He led the way to the cope-chest beneath the tower, and threw it open. “I have been chattin’ with our friend Mr. Jack Godfrey. Very pleasant fellow. He tells me that a complete set of new ropes was put in last December. One or two were a little dicky, and they didn’t want to take any chances over the New Year peal, so they renewed the lot while they were about it. These are the old ones, kept handy in case of sudden catastrophe. Very neatly coiled and stowed. This whopper belongs to Tailor Paul. Lift ’em out carefully—eighty feet or so of rope is apt to be a bit entanglin’ if let loose on the world. Batty Thomas. Dimity. Jubilee. John. Jericho. Sabaoth. But where is little Gaude? Where and oh where is she? With her sallie cut short and her rope cut long, where and oh where can she be? No—there’s nothing else in the chest but the leather buffets and a few rags and oilcans. No rope for Gaude.
Gaudeamus igitur, juvenes dum sumus.
The mystery of the missing bell-rope.
Et responsum est ab omnibus: Non est inventus— -a or -um.

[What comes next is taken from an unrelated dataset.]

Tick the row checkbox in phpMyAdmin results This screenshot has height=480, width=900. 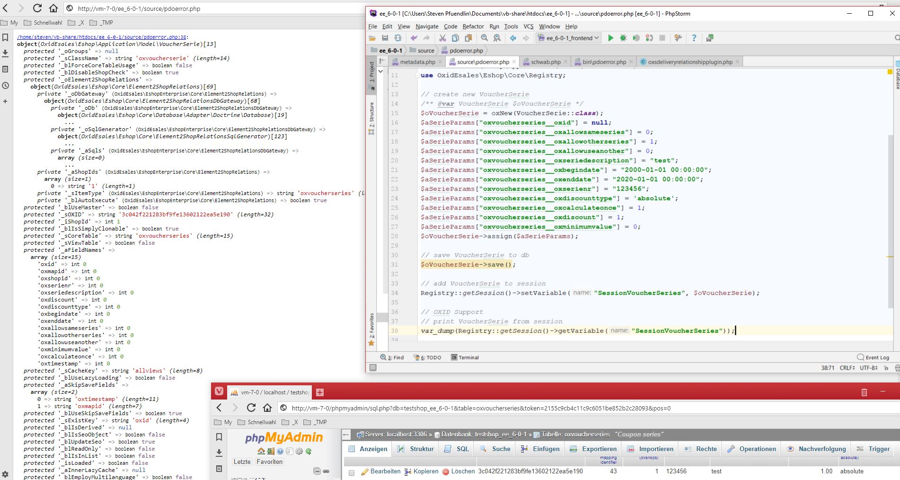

The Superintendent scratched his head and gazed vaguely about the church.

“Not in the stove,” said Wimsey. “My first thought, of course. If the burying was done on Saturday, the stoves would be alight, but they’d be banked down for the night, and it would have been awkward if our Mr. Gotobed had raked out anything unusual on Sunday morning with his little scraper. As a matter of fact, he tells me that one of the first things he does on Sunday morning is to open the top thingumajig on the stove and take a look inside to see that the flue-pipe is clear. Then he stirs it up a-top, rakes it out at the bottom door and sets it drawing for the day. I don’t
think
that was where the rope went. I hope not, anyway. I think the murderer used the rope to carry the body by, and didn’t remove it till he got to the graveside. Hence these salmon-hooks.”

“The well?” said Mr. Blundell, enlightened.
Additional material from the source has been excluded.